How kabelsalat works

This site explains how kabelsalat works under the hood. You don’t need to know this to use it!

Overview

The understand how kabelsalat works, we need to understand how the user code is transformed to produce audio in the end. These are the basic steps:

  1. User evaluates code
  2. The code creates a Node representing the audio graph
  3. The Node is compiled to an optimized chunk audio callback code
  4. The code is sent to the audio thread
  5. The audio thread creates the required AudioNode’s and runs the code for each audio sample

From Code to Graph

Let’s look at this example:

If you run the above patch, the log method will output this:

{
  "type": "Sine",
  "ins": [
    {
      "type": "n",
      "value": 200,
      "ins": []
    }
  ]
}

Here we see the basic structure of a Node in kabelsalat:

  • type: which kind of node is it?
  • ins: which Node’s are connected to it?

We can also see that the number passed to sine is converted to a Node of type n, which is the constant number node. It is special because it also has a value property.

The clever thing about this data structure is that you only need to know the last Node (before .out) to know the whole graph!

Method Chaining vs Function Calling

kabelsalat relies heavily on method chaining, which is only syntax sugar for regular function calls. These 2 variants are equivalent:

mul(sine(200), 0.5);
// is equal to
sine(200).mul(0.5);

This will work for any node (except out, which is a special case). More generally, you can say

a.x(b) = x(a,b)

This syntax sugar reduces the level of parenthesis nesting alot and is also more natural way to express arithmetic:

3 * 4; // infix notation
// =
n(3).mul(4); // method chaining
// =
mul(3, 4); // polish notation

So you could say the method chaining syntax acts as an infix operator replacement.

Compiling the Graph

In the next stage, we pass the graph to the compiler, which turns it into a sequence of instructions that runs well on the audio thread.
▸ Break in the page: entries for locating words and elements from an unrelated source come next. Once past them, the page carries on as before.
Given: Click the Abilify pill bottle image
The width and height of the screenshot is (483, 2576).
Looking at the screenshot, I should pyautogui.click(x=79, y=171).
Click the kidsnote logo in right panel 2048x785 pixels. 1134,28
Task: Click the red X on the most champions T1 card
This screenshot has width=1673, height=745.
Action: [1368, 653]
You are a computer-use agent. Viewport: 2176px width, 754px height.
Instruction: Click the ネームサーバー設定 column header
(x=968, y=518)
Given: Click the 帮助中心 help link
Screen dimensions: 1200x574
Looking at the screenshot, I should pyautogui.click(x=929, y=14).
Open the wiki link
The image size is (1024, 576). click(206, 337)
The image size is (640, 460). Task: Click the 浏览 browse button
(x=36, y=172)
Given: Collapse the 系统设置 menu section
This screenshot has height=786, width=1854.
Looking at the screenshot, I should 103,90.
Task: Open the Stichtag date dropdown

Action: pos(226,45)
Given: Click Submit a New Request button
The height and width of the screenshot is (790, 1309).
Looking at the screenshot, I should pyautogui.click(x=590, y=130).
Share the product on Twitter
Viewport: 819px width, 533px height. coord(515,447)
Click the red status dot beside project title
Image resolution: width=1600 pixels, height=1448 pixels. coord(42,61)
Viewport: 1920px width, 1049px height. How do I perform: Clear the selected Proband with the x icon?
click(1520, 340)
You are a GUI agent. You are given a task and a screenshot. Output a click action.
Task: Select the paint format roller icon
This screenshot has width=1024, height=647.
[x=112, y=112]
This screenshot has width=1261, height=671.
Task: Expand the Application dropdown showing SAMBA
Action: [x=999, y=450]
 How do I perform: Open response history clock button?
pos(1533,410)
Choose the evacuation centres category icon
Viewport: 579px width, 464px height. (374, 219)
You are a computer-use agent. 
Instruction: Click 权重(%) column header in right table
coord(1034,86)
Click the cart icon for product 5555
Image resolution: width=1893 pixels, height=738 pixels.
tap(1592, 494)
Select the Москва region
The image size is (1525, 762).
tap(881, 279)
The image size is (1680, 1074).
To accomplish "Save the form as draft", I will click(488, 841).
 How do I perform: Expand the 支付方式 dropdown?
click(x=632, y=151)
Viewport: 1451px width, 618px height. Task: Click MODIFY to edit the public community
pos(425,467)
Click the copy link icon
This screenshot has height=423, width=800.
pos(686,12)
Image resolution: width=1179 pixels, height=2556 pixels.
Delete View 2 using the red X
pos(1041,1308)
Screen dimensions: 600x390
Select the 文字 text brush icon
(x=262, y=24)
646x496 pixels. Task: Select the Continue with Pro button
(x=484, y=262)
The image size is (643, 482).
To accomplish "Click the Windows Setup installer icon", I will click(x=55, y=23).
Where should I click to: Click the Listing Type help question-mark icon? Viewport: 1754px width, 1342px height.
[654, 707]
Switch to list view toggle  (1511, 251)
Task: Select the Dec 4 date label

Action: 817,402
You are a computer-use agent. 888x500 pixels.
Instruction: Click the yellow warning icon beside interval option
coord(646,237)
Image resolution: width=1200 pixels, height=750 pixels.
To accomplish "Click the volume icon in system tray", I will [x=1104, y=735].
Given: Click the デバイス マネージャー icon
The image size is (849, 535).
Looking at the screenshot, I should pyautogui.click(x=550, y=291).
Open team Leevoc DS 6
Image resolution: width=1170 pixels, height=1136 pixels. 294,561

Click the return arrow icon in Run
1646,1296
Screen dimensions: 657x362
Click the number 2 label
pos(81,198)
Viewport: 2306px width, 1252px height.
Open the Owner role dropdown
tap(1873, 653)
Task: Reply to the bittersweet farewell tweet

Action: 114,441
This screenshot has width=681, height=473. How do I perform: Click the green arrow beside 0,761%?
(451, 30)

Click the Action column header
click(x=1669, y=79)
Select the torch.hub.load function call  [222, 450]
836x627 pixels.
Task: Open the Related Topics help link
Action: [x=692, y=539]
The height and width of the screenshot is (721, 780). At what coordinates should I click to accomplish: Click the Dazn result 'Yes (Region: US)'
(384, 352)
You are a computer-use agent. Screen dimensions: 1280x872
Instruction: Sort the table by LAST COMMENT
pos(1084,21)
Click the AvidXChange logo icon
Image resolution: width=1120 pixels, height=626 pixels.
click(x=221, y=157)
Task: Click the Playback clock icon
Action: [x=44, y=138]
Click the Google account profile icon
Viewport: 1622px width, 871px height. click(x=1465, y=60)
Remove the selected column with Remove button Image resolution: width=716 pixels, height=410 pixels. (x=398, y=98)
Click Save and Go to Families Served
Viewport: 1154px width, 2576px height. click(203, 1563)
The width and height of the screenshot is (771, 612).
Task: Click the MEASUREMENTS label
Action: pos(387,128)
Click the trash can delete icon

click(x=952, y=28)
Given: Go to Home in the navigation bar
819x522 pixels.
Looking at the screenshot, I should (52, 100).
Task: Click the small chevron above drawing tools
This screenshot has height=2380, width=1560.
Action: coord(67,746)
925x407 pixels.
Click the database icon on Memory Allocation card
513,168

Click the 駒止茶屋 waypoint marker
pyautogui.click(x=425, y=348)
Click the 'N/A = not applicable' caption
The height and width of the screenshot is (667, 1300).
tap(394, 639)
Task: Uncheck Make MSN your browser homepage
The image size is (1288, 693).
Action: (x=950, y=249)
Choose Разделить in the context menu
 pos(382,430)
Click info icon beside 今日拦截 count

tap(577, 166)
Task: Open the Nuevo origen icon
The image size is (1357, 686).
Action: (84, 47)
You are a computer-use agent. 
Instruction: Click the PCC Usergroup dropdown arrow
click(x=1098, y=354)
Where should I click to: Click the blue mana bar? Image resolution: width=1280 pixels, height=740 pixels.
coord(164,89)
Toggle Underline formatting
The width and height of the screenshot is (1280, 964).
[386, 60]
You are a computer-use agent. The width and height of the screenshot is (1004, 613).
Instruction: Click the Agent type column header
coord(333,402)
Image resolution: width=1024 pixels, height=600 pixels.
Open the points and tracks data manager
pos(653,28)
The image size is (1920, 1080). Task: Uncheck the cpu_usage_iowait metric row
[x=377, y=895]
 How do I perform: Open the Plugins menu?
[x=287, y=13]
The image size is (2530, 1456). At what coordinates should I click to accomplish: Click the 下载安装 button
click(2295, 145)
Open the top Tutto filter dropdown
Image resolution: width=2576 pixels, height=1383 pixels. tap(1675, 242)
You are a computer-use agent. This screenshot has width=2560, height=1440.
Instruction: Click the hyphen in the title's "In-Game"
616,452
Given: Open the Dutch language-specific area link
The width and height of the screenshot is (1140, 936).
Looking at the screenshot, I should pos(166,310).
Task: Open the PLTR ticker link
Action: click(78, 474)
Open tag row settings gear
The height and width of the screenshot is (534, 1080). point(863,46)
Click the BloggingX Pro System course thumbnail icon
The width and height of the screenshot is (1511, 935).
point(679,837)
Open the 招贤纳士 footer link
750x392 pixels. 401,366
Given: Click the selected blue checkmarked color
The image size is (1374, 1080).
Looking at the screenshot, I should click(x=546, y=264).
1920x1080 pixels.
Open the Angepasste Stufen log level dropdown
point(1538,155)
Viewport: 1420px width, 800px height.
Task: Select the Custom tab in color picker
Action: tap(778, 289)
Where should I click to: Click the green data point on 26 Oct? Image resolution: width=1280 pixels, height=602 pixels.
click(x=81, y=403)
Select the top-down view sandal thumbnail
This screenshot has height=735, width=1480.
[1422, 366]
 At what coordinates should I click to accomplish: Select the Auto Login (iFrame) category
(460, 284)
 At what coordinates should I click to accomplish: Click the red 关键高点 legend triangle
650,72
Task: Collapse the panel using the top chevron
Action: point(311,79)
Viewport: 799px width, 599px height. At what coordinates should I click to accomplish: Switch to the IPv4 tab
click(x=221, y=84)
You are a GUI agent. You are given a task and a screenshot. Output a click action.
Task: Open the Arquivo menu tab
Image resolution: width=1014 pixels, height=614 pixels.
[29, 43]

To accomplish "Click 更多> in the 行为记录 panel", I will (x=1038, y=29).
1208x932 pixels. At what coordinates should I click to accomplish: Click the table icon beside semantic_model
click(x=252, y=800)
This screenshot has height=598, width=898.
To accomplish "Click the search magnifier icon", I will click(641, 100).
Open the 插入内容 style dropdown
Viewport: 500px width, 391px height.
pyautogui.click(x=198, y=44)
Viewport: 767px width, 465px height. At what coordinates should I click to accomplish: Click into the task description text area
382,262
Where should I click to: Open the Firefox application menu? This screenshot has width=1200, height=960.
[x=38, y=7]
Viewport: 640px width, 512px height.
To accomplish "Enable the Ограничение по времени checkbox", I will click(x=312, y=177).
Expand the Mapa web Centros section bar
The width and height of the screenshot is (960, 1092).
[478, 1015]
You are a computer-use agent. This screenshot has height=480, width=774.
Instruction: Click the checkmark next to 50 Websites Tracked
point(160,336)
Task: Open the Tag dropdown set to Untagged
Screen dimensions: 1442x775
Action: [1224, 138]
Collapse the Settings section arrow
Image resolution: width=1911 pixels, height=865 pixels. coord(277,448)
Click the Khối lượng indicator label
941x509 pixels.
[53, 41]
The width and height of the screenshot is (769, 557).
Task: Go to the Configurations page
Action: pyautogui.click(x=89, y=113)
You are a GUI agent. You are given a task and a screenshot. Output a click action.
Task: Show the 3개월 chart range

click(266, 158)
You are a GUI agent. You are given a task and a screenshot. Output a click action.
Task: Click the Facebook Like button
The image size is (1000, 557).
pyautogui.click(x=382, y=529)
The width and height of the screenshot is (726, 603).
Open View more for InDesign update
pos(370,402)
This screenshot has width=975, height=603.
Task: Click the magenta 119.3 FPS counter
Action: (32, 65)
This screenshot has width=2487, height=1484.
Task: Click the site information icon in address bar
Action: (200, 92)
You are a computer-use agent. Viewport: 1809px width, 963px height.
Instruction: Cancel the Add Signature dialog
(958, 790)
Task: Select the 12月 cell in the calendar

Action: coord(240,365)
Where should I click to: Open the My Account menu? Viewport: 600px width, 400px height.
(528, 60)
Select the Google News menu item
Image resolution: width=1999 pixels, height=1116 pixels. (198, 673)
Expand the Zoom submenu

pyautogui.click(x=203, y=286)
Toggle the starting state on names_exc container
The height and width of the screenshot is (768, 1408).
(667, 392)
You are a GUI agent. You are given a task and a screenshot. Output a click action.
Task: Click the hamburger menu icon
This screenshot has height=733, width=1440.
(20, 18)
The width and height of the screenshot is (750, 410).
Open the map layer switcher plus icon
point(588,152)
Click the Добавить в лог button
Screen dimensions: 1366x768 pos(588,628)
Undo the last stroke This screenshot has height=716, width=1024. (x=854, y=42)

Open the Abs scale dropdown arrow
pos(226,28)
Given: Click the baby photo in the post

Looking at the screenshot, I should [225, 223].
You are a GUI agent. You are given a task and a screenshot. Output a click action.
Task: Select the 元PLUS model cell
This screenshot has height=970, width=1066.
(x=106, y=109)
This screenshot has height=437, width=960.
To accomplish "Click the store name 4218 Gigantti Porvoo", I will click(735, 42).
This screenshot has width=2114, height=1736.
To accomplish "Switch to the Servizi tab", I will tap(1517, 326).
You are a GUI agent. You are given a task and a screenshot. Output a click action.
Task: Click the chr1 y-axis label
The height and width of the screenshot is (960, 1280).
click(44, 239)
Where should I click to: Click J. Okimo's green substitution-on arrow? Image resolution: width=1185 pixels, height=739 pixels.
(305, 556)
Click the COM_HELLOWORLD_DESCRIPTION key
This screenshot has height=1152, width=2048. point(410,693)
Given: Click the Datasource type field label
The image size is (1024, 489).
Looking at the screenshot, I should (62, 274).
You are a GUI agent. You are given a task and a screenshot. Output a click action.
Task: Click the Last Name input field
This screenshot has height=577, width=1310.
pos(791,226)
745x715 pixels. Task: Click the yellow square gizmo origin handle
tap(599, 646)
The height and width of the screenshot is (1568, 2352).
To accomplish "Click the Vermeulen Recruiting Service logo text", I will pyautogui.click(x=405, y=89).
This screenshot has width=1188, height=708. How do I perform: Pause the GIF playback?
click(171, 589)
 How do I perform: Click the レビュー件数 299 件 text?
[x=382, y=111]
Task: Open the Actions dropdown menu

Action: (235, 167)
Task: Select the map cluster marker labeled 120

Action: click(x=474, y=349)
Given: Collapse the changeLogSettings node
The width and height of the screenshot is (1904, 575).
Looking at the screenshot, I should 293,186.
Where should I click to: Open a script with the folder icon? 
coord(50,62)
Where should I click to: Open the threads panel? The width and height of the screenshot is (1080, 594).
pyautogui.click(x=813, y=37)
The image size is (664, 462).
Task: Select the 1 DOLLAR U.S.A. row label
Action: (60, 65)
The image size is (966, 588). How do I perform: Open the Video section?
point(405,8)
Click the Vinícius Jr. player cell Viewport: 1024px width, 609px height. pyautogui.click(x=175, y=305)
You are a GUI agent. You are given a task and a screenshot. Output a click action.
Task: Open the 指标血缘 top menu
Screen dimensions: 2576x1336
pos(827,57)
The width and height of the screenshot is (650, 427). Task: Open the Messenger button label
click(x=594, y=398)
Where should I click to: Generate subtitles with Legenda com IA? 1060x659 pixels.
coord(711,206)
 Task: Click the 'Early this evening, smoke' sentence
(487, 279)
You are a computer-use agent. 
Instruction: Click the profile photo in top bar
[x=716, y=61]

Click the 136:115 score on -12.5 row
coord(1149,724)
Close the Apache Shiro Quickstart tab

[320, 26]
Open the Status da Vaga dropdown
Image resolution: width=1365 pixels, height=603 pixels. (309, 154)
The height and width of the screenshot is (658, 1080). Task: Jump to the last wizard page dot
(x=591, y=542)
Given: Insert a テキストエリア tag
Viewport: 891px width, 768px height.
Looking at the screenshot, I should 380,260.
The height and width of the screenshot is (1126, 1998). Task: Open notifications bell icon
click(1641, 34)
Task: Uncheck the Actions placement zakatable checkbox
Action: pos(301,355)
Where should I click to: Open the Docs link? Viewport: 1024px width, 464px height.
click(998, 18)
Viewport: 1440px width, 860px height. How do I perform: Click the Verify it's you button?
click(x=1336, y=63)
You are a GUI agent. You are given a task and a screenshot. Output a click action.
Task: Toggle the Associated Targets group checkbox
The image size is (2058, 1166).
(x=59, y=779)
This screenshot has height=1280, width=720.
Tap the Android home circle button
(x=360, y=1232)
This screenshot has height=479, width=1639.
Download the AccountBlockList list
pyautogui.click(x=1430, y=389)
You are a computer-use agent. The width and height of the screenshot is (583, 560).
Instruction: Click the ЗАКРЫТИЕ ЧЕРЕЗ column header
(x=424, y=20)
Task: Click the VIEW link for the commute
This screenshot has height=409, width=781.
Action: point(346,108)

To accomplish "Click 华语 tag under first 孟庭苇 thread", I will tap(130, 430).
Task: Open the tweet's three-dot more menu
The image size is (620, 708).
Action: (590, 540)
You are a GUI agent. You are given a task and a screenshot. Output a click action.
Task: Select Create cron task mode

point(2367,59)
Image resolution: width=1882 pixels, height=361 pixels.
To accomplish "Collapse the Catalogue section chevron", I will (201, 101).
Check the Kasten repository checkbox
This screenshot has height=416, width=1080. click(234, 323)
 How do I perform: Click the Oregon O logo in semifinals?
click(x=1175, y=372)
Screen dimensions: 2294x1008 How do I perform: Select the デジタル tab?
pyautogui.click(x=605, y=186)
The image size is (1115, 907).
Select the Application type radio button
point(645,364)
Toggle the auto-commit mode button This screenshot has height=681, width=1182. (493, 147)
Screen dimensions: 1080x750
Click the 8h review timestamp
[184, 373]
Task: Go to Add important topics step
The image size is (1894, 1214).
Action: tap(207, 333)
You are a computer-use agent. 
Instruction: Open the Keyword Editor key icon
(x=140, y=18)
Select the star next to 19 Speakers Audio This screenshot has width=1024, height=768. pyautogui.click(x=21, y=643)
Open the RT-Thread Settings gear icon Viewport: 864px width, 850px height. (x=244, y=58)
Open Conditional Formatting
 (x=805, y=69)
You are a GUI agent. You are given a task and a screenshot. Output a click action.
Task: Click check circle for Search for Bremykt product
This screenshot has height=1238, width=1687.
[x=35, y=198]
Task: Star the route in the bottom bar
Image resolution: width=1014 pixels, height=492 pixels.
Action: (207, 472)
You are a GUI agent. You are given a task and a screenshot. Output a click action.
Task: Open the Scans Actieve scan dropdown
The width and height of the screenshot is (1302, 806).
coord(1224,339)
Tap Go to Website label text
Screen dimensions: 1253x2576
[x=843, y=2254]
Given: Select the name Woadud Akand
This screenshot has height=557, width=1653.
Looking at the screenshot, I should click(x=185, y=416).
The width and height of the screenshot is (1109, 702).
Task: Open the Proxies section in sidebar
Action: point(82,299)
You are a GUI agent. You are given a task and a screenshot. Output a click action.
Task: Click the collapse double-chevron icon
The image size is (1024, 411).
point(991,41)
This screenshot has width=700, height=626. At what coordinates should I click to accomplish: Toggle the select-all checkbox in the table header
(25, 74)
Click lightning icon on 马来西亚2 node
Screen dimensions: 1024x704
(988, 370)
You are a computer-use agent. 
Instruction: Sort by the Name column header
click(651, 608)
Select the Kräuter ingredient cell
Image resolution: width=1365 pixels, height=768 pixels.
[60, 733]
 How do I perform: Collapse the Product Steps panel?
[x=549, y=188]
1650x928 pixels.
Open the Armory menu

Before actual compilation there is preprocessing step:

  1. flatten the Nodes
  2. apply topological sort

Flatten Node’s

This step takes the last Node and turns it into an Array of Node’s where, the ins are replaced with indices:

This is the console output:

[
  // 0
  {
    "type": "mul",
    "ins": ["1", "3"]
  },
  // 1
  {
    "type": "Sine",
    "ins": ["2"]
  },
  // 2
  {
    "type": "n",
    "ins": [],
    "value": 200
  },
  // 3
  {
    "type": "n",
    "ins": [],
    "value": 0.5
  }
]

This representation of the graph contains the same info, but structured in a way suitable for…

Topological Sort

Topological Sorting makes sure the Nodes are ordered so that nodes without dependencies are first.

This gives us:

["3", "2", "1", "0"]

Reordering the flattened nodes in this order:

[
  // 3
  {
    "type": "n",
    "ins": [],
    "value": 0.5
  }
  // 2
  {
    "type": "n",
    "ins": [],
    "value": 200
  },
  // 1
  {
    "type": "Sine",
    "ins": ["2"]
  },
  // 0
  {
    "type": "mul",
    "ins": ["1", "3"]
  },
]

We can now observe that the ins of each Node preceed the Node itself, which means it’s time to generate some code..

Compilation

The compiler can now generate a chunk of code, where each line roughly corresponds to the value of one Node:

The compiler gives us this compiled unit:

{
    "src": "const n1 = nodes[0].update(200, 0); /* Sine */\nconst n0 = n1 * 0.5; /* Sine * n */\nreturn [(0*0.3), (0*0.3)]",
    "ugens": ["Sine"]
}

Let’s make the src more readable:

const n1 = nodes[0].update(200, 0); /* Sine */
const n0 = n1 * 0.5; /* Sine * n */
return [n0 * 0.3, n0 * 0.3];

This is now the actual code that runs on the audio thread.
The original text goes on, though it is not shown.